Absolute web beginners' guide

Absolute web beginners' guide

This is a web page.

You can move down it by clicking the small arrow on the bottom right hand side.

The arrow for moving up the page is at the top on the right.

Between the arrows is a bar for moving up and down the page. This is called the scroll bar.

The scroll bar is part of your browser.

Please try using the arrows or scroll bar now to move down to the next section.

Your browser is probably
Netscape or Microsoft Internet Explorer.

Does it say Netscape or Microsoft Internet Explorer at the top of the screen?

Browsers are computer programs that let you read the pages that people have written on the world wide web.

At the moment, you are reading a page on Andrew Roberts' site on the web.


On this site, if you click underlined or coloured words you will move to somewhere else.

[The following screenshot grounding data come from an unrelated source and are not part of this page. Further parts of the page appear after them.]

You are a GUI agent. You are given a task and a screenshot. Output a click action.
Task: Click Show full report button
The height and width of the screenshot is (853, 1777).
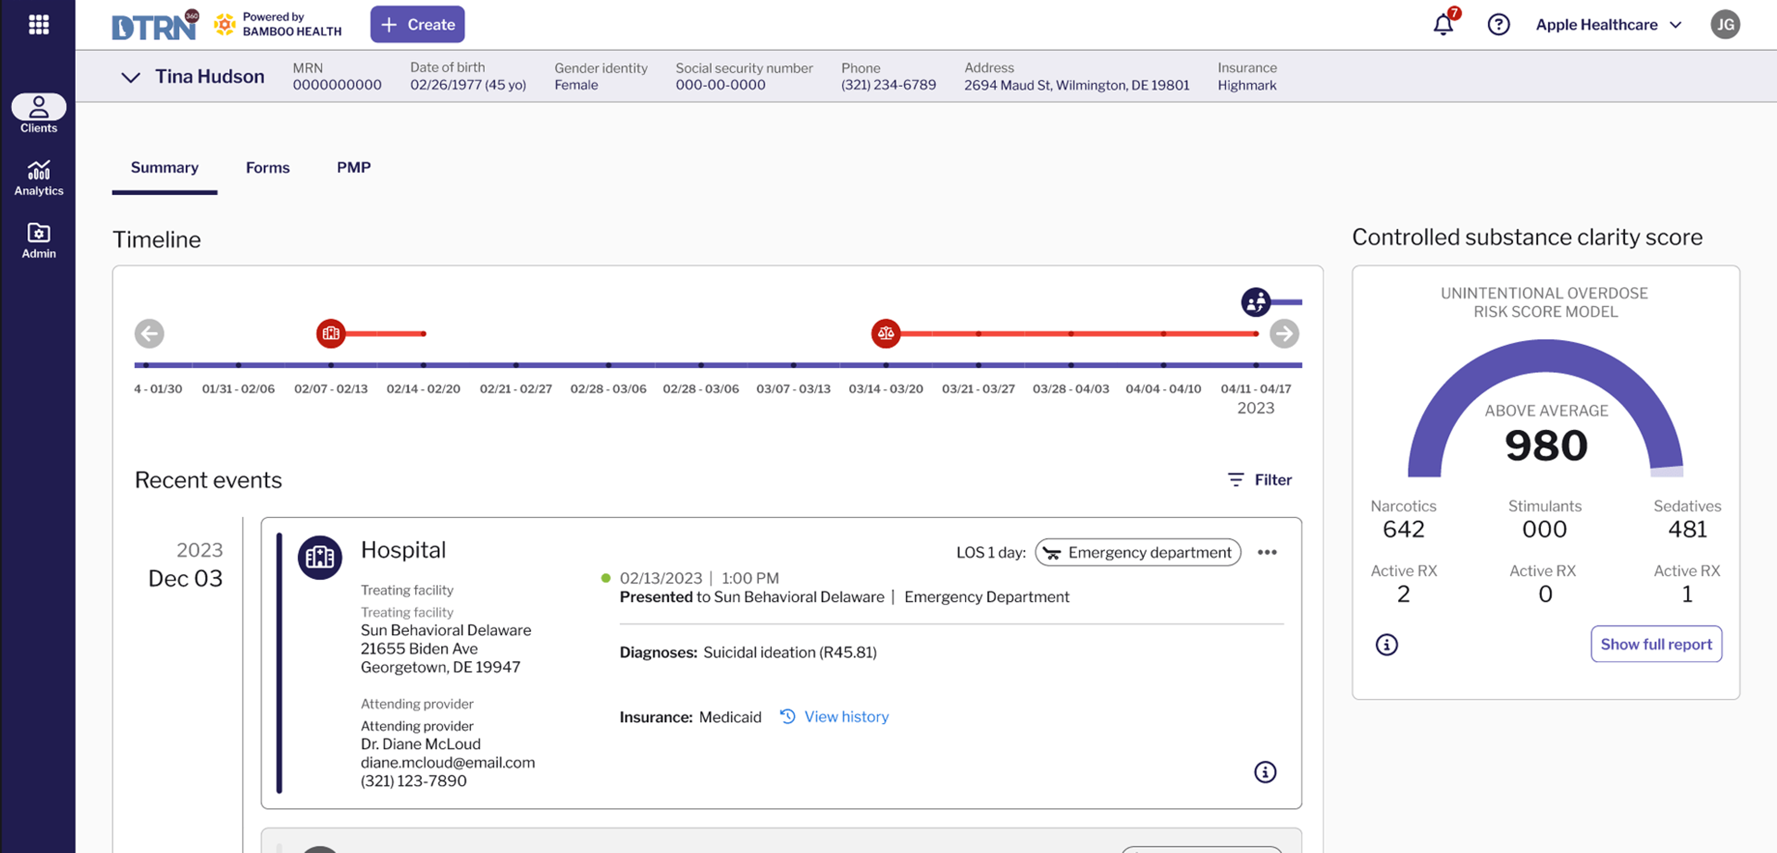(x=1657, y=643)
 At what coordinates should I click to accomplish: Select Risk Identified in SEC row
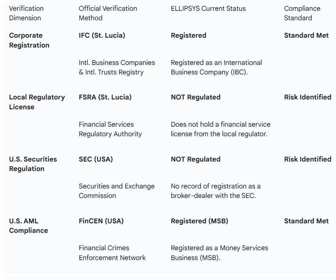pos(307,159)
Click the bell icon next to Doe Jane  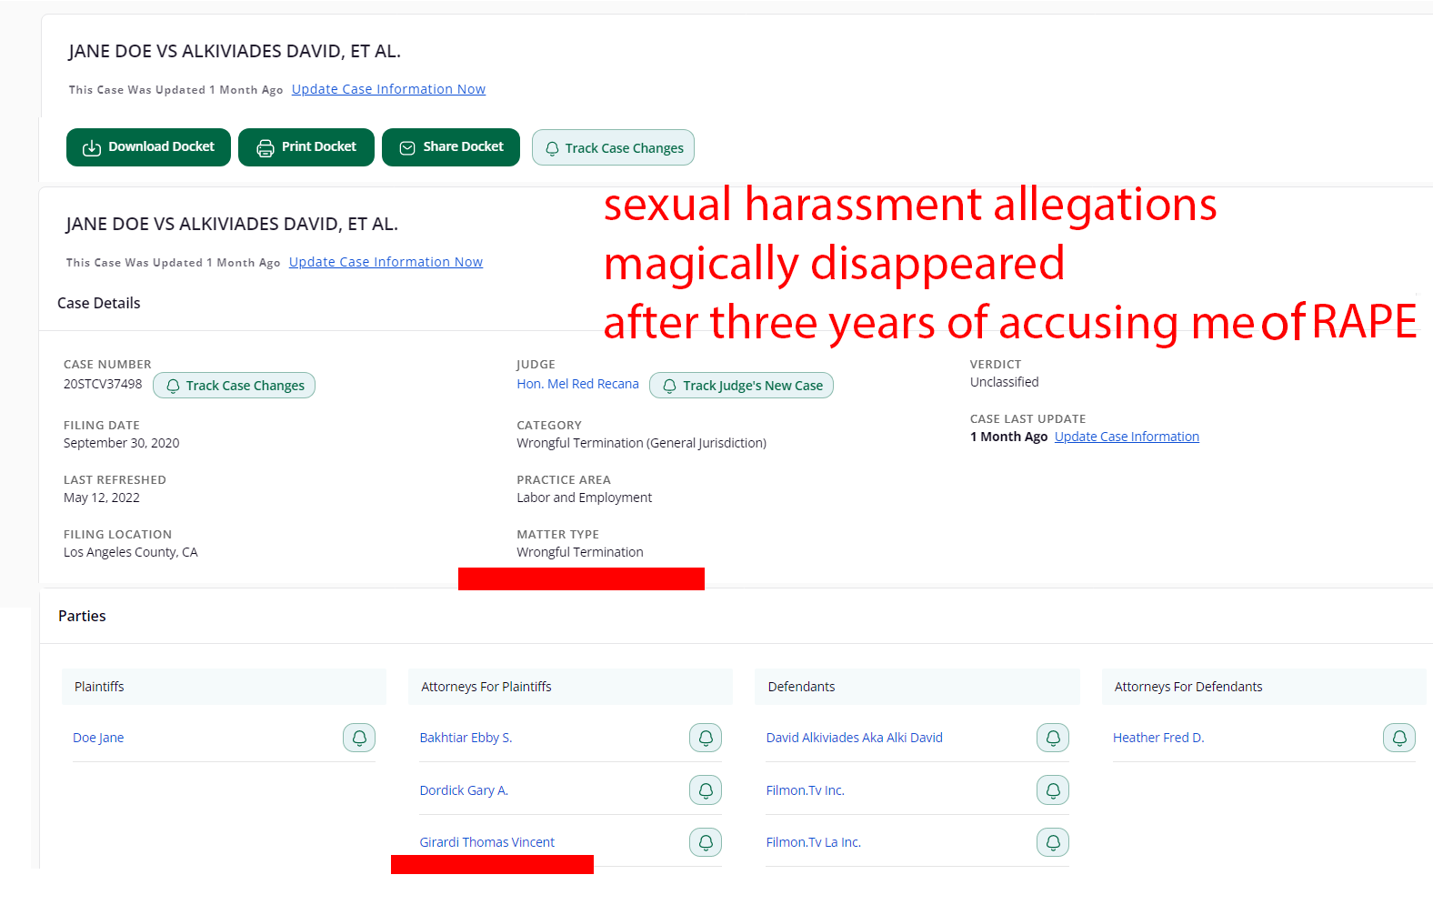coord(358,738)
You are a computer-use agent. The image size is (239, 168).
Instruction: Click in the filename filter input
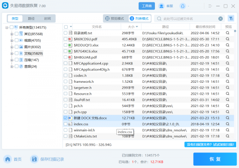187,19
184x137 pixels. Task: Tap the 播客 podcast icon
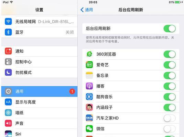(89, 86)
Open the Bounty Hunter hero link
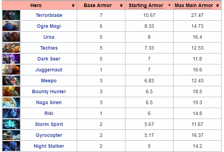Viewport: 224px width, 152px height. tap(49, 91)
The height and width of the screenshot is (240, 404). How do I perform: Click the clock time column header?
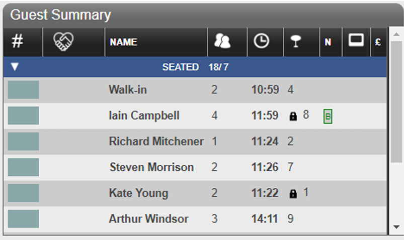point(261,42)
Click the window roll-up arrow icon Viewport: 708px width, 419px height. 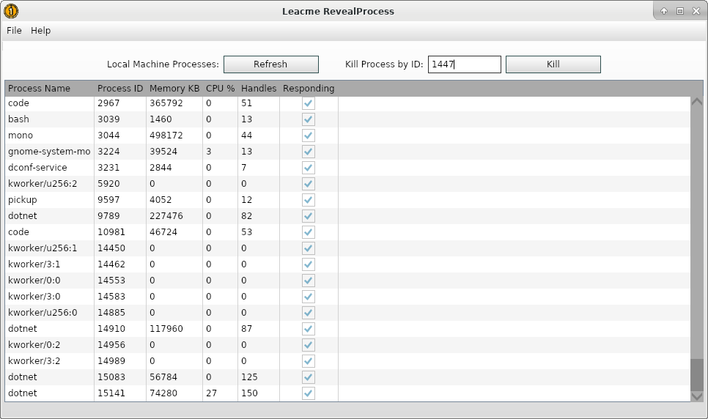664,11
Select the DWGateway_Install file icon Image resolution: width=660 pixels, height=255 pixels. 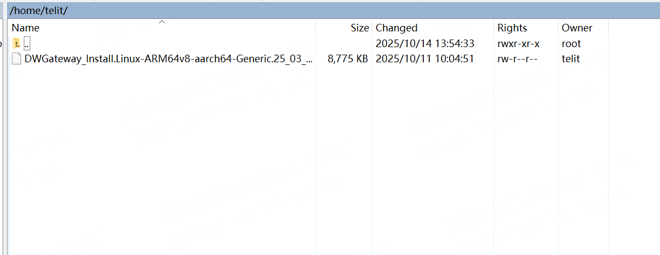point(17,59)
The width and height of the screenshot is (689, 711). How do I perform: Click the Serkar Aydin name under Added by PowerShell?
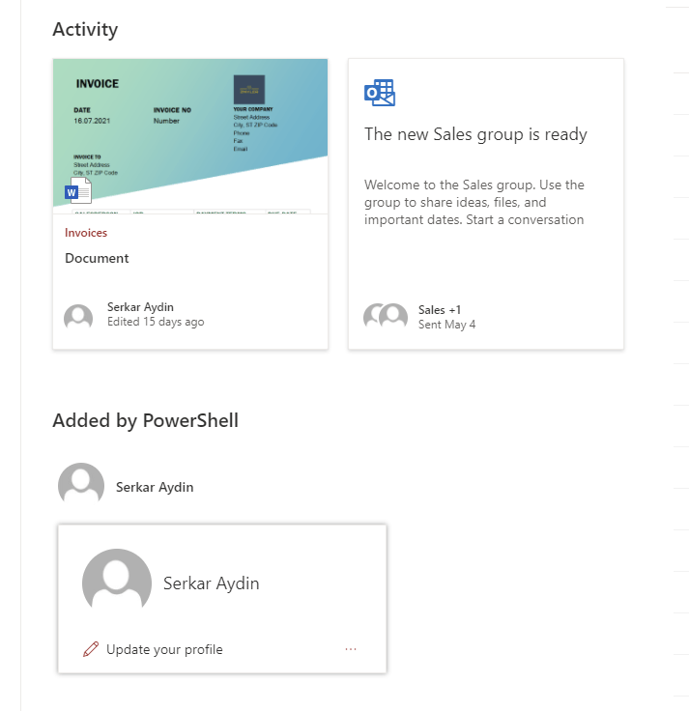(x=155, y=487)
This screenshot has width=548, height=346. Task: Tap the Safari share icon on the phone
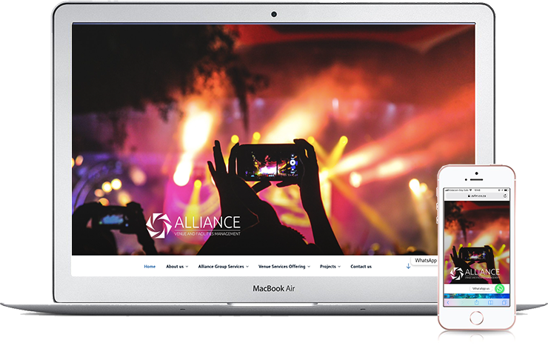478,303
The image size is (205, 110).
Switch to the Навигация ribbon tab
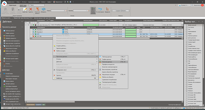point(12,5)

You did this to get here.

If you click these underlined and coloured words you will to go the bottom of the page.

Somewhere you click to move to another page or elsewhere on the same page is called a link

Sometimes, clicking on small pictures or symbols will take you somewhere else.

If you click the arrow symbol below, it will take you to the top of the page

Coloured words, underlined words, pictures and symbols that take you somewhere else are all called links.

However, a web page can have coloured words and underlined words and pictures that are not links - You just click to find out. On this website all underlined or coloured words (but not all pictures) should be links.

On any site:

Clicking on the Back or Forward buttons, at the top of the page, will move you backwards and forwards between the places you have already been to.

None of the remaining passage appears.